Stored data entries
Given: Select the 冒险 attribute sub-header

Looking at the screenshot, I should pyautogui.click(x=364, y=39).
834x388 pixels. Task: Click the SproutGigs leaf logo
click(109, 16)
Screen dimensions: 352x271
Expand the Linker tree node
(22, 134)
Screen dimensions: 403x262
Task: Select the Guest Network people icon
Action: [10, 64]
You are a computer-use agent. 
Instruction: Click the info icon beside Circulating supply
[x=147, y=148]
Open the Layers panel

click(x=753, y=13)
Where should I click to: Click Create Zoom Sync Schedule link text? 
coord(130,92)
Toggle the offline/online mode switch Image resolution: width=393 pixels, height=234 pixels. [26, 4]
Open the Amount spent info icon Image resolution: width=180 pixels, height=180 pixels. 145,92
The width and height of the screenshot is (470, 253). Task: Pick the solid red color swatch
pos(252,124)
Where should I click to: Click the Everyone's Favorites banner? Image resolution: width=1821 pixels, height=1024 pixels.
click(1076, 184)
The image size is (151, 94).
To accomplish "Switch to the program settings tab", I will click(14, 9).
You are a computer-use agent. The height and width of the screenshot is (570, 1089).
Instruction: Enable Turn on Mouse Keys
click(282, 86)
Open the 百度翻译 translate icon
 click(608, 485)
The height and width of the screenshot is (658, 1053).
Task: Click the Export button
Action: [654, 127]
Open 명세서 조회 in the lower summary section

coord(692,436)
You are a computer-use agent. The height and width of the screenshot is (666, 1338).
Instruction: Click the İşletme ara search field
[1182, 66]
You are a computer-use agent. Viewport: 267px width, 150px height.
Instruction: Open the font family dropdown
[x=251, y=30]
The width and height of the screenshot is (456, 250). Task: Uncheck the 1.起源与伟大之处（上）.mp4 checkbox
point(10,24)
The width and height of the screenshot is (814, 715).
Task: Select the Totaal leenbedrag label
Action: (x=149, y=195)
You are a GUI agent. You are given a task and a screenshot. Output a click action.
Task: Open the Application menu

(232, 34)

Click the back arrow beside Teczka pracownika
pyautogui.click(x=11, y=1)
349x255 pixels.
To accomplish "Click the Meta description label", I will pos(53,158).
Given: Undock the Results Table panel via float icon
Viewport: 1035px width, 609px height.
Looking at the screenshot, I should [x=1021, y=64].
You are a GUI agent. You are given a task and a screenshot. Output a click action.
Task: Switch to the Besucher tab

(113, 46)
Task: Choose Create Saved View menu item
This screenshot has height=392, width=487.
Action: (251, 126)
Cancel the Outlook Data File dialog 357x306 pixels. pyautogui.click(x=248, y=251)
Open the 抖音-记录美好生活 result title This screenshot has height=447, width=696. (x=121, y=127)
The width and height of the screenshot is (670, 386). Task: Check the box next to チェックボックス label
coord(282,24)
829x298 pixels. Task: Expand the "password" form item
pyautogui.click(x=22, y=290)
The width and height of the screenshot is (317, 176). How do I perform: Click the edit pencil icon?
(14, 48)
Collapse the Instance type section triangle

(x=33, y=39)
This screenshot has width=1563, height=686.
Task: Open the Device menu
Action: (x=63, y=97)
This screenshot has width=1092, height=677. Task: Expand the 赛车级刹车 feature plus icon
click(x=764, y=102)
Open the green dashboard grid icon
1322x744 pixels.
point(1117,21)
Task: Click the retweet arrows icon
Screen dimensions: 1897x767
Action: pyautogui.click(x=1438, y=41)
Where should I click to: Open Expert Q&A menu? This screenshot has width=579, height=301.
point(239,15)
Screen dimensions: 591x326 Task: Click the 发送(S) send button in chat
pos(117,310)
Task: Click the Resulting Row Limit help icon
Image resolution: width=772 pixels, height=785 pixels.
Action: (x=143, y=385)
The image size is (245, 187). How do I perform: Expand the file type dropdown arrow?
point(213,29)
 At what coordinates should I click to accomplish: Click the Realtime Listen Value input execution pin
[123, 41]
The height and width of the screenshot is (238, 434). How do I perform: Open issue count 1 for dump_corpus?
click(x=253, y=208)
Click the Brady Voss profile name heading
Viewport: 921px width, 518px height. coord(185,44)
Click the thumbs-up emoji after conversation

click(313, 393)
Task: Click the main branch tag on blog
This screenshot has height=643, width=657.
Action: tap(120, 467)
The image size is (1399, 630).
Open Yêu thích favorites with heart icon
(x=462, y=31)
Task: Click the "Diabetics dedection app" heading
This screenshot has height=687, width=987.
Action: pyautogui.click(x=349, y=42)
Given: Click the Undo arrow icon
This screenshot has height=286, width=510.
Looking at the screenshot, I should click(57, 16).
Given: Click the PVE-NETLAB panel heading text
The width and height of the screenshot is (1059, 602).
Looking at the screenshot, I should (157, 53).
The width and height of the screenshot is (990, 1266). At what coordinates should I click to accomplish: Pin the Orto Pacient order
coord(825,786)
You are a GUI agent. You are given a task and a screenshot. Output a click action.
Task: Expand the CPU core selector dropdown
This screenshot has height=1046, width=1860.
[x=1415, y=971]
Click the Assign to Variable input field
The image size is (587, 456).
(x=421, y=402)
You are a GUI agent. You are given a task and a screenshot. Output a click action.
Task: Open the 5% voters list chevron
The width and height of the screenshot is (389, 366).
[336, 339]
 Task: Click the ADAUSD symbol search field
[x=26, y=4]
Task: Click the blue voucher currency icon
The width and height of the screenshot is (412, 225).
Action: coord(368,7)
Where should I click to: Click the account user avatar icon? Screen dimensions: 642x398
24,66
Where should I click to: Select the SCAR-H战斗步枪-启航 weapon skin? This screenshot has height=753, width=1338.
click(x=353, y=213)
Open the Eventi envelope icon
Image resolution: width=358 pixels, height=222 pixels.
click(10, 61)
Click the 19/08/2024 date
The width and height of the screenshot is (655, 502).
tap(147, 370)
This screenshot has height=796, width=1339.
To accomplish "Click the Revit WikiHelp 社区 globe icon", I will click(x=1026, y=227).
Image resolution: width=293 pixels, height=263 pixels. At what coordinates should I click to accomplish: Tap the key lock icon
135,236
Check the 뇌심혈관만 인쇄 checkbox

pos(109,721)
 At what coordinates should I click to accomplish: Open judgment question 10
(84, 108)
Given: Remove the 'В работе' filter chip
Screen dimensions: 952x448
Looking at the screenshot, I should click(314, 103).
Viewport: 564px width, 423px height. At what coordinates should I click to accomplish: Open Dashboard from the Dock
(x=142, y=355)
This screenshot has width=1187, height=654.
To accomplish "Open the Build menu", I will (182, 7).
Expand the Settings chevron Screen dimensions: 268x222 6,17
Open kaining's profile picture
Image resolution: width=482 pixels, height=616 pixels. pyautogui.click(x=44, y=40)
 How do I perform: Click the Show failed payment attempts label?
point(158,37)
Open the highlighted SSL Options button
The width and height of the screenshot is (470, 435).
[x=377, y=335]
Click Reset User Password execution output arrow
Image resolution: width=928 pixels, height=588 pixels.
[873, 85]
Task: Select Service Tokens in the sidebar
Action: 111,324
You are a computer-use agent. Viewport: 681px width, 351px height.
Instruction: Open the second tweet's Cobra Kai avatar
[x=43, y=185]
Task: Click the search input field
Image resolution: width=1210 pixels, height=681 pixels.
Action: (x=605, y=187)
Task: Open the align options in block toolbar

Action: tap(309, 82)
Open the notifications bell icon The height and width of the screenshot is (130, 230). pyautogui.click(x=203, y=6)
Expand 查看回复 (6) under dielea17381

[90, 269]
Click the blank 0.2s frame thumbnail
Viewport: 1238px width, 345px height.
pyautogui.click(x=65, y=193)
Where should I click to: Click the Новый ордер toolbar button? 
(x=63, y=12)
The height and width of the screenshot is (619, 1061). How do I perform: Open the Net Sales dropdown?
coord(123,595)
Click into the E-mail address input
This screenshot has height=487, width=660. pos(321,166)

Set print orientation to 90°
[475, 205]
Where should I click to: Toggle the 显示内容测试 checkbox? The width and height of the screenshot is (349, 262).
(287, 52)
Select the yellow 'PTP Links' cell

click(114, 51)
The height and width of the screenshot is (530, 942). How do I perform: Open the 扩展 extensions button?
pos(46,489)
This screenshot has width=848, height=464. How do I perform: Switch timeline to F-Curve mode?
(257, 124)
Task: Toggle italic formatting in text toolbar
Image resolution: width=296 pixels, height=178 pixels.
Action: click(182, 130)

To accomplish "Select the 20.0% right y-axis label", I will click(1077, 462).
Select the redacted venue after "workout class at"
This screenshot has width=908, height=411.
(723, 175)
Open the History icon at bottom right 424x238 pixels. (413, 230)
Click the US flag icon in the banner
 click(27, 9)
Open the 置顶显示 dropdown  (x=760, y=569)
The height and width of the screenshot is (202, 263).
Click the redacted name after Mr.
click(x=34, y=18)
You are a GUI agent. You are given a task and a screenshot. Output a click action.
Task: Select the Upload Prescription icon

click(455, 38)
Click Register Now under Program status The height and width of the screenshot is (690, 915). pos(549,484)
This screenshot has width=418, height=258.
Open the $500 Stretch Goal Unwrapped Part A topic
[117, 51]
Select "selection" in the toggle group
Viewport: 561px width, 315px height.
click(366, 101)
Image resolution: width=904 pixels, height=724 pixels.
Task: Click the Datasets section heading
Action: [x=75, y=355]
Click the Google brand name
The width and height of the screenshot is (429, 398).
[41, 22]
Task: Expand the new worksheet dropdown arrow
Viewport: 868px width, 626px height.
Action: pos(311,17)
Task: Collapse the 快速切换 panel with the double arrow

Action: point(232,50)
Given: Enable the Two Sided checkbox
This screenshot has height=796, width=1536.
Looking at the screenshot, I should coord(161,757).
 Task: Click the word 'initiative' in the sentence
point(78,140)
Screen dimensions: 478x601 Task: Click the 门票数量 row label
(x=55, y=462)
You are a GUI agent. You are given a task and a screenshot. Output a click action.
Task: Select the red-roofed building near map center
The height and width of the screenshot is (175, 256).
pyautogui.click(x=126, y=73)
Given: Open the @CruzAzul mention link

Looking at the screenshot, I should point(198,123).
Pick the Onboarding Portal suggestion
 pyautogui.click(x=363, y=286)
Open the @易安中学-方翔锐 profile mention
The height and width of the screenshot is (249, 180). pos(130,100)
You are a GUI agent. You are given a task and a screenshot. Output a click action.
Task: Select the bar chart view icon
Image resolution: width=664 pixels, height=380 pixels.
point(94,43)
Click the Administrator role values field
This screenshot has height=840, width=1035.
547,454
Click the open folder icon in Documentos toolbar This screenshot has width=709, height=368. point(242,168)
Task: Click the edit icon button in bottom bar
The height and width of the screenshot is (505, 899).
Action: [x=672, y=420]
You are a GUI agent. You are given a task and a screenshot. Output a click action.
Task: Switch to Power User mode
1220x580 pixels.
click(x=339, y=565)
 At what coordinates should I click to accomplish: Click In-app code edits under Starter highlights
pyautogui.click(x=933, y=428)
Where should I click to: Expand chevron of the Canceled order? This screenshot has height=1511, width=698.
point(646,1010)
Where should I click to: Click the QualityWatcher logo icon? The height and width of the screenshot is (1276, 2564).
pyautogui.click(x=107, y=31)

TASK DETAILS :: Your task is to copy every line of the entries that contains the string "bottom".

EXERCISE OUTPUT ::
Open the History icon at bottom right 424x238 pixels. (413, 230)
Task: Click the edit icon button in bottom bar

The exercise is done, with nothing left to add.